┏━━
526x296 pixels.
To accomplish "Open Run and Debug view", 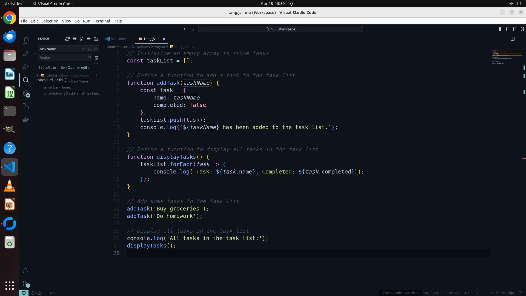I will [26, 67].
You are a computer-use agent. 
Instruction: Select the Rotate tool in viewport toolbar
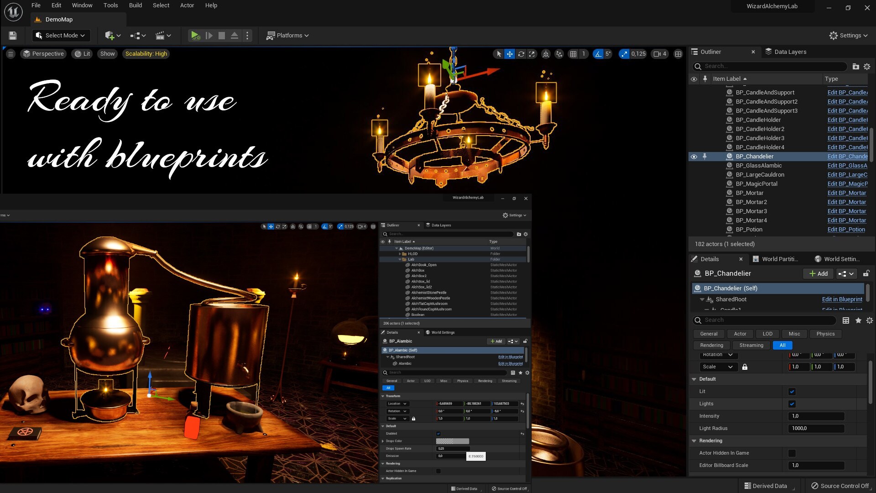click(x=521, y=54)
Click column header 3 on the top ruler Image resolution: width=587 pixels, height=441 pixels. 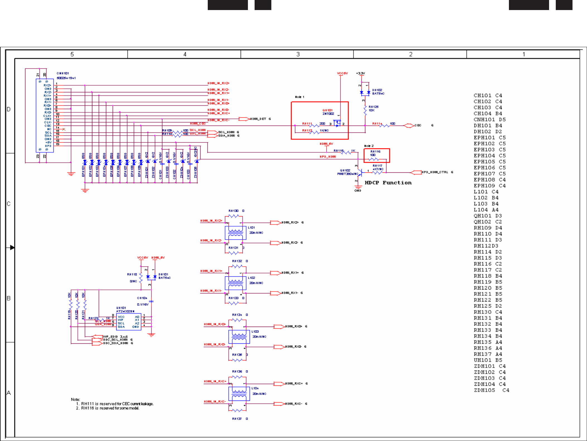point(298,54)
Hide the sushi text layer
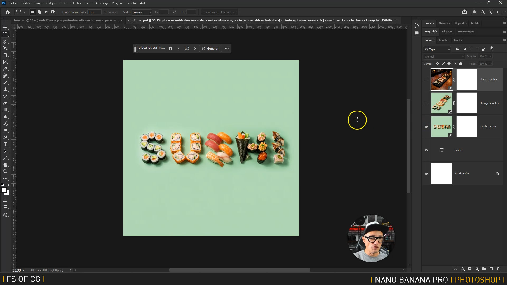 click(x=426, y=150)
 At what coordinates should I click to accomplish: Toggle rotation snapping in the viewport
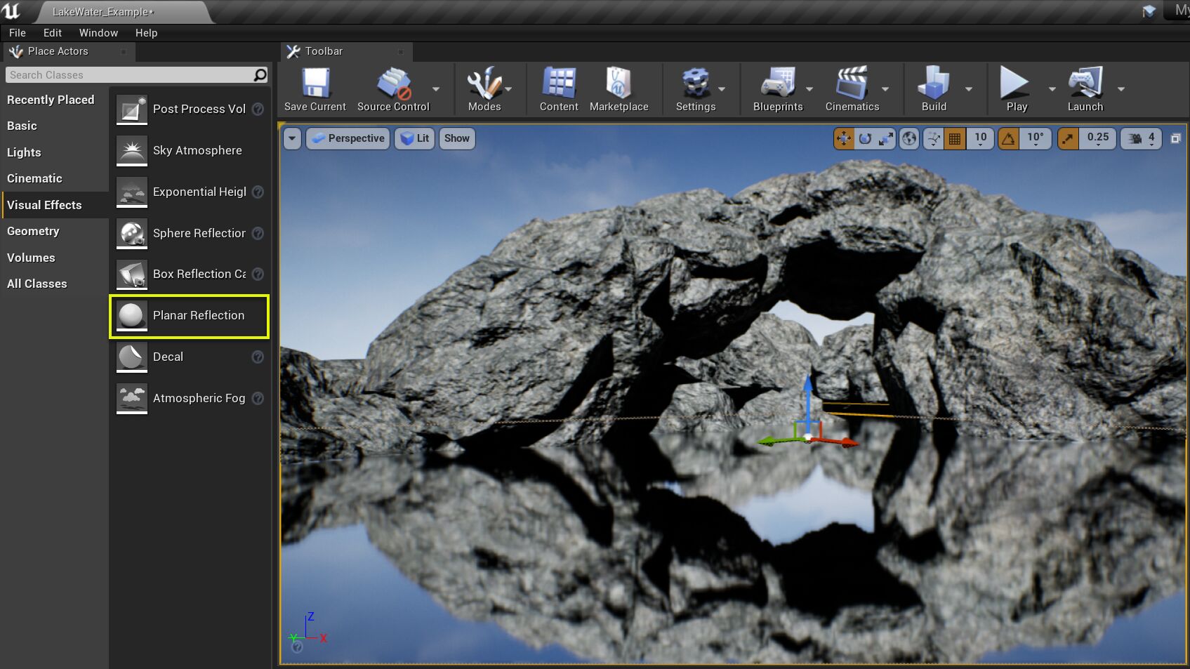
┗━━
Task description:
Would you transcribe exactly, and only, the lines from the one containing "Hide the sushi text layer" through the last line of the records above, both included, leaving out the pictures?

Expected answer:
Hide the sushi text layer
 click(x=426, y=150)
 At what coordinates should I click to accomplish: Toggle rotation snapping in the viewport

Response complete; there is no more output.